Aim of the task: Return exactly the lines of the entries that start at the line containing "The width and" and continue to the last line. Omit the pictures.

Entries shown:

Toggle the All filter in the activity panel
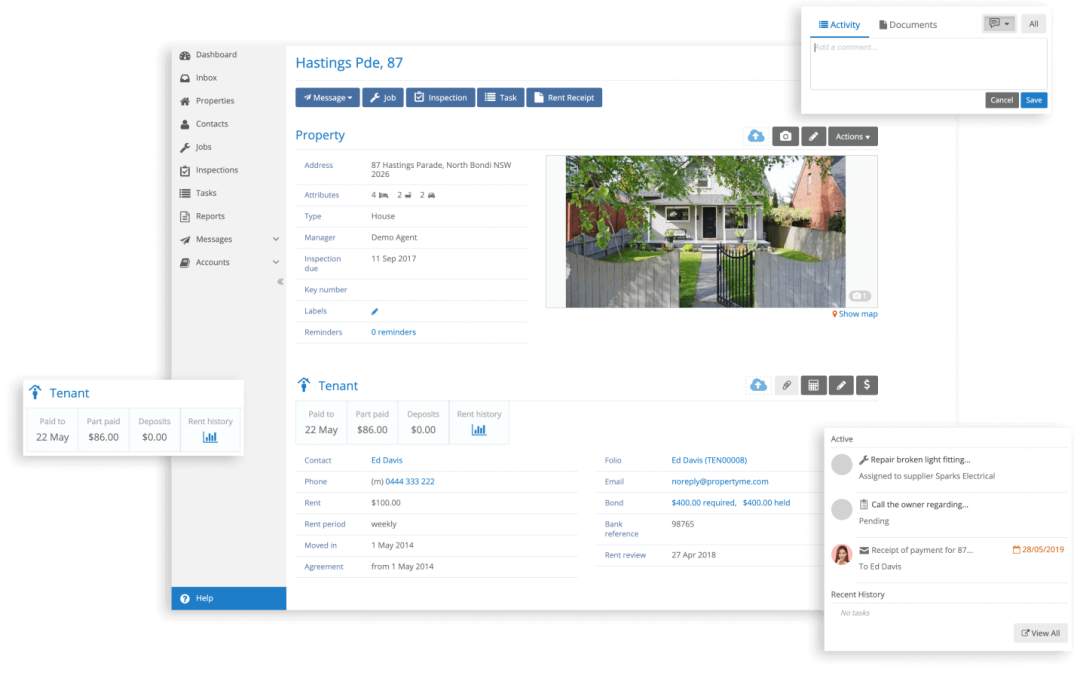The image size is (1080, 678). point(1033,23)
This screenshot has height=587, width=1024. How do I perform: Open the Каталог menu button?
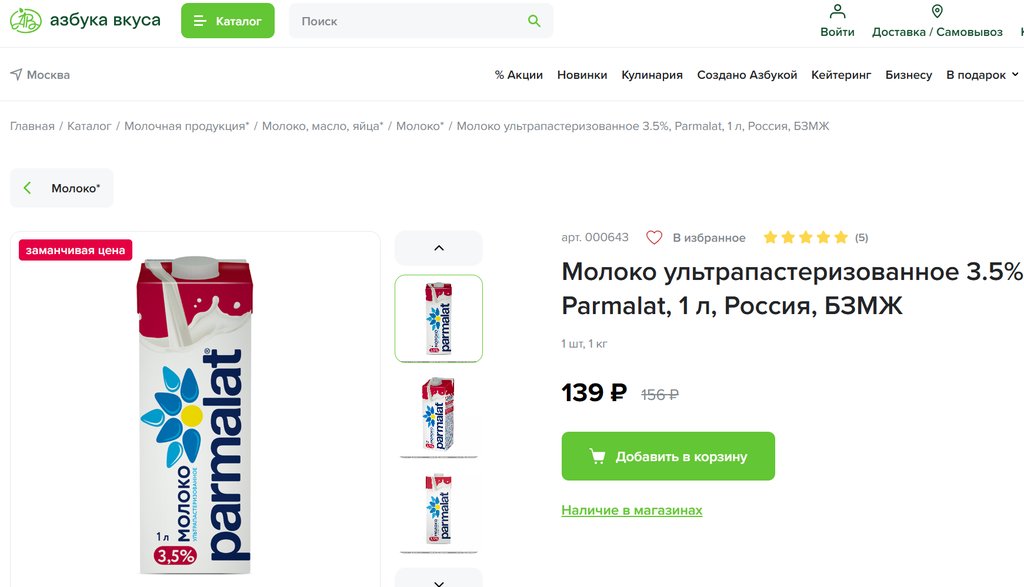pos(228,21)
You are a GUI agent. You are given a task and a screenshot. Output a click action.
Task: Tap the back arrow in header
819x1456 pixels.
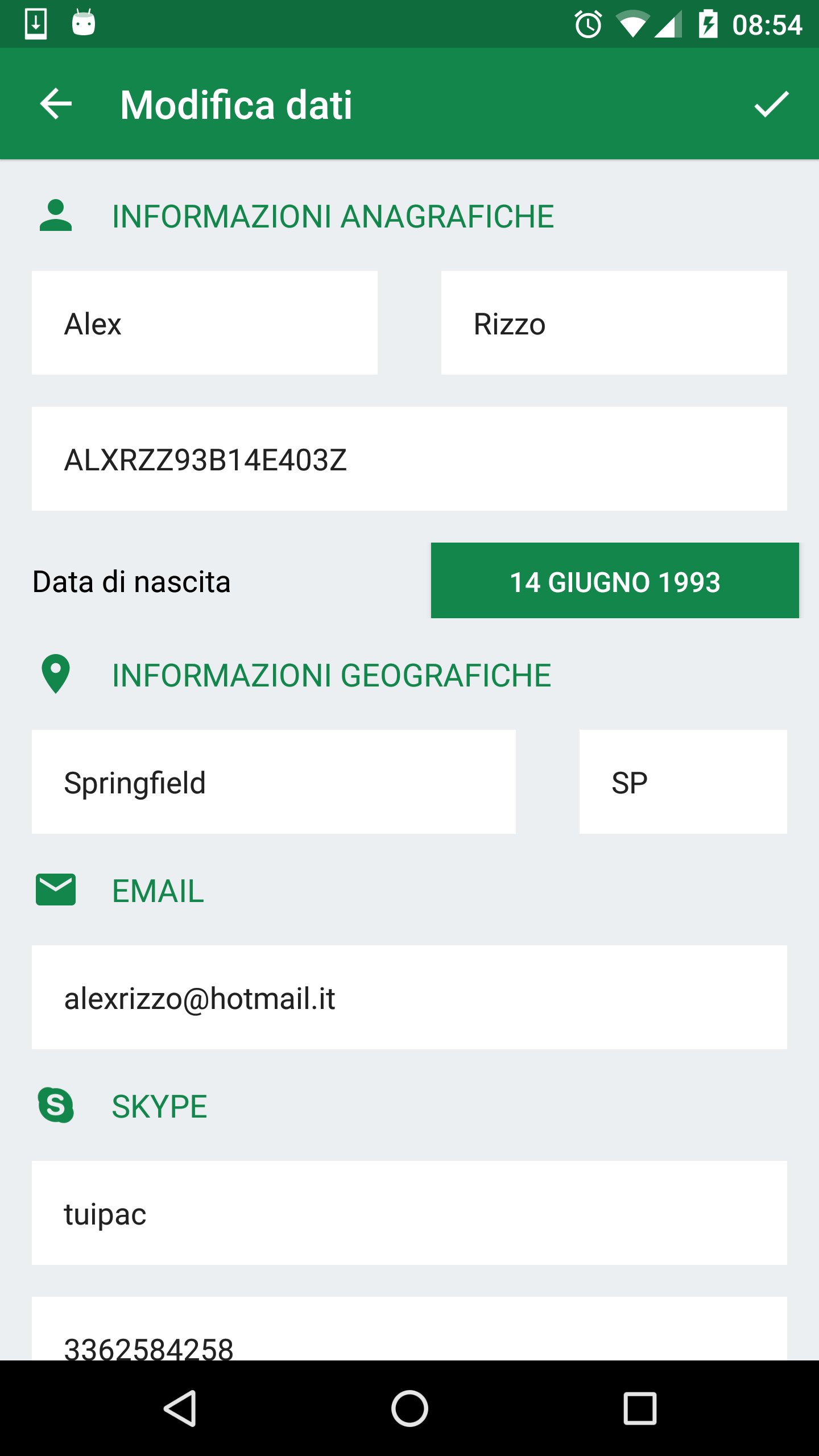[x=56, y=104]
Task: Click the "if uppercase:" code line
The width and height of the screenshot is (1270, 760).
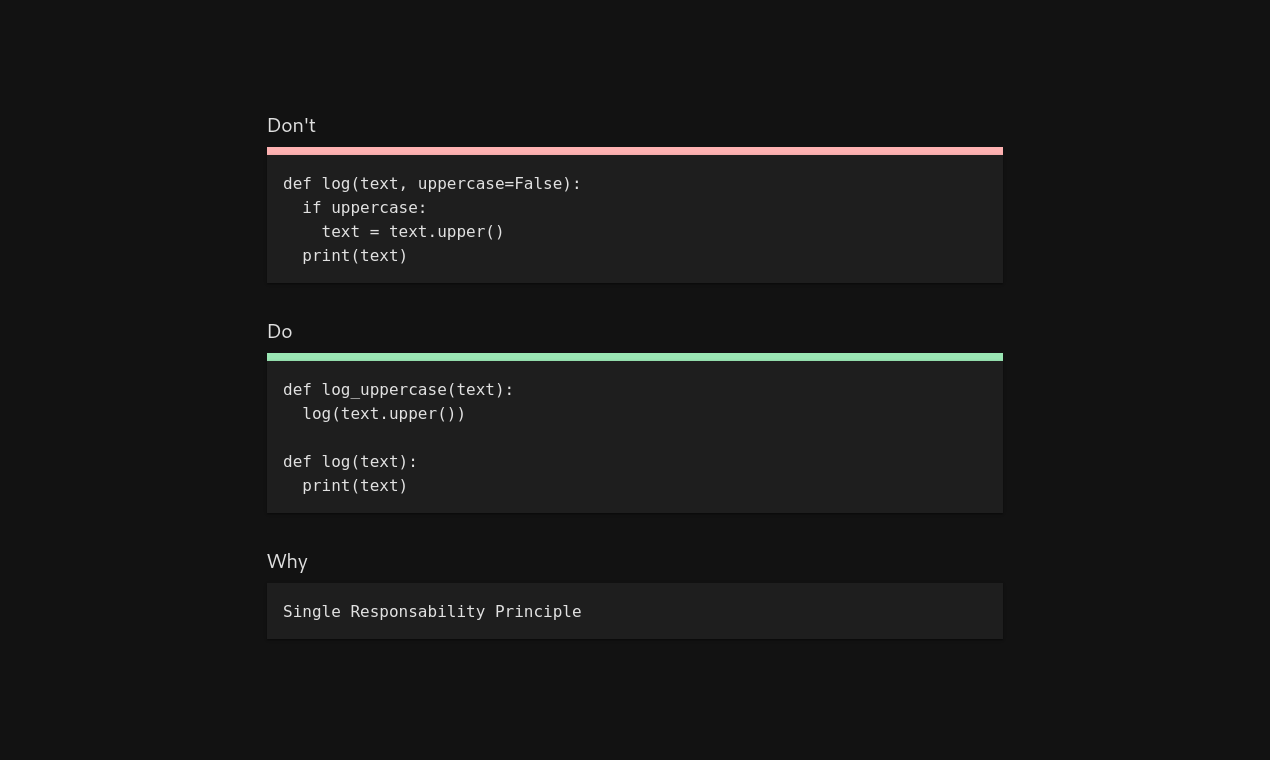Action: point(364,208)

Response:
The width and height of the screenshot is (1270, 760).
Action: point(364,208)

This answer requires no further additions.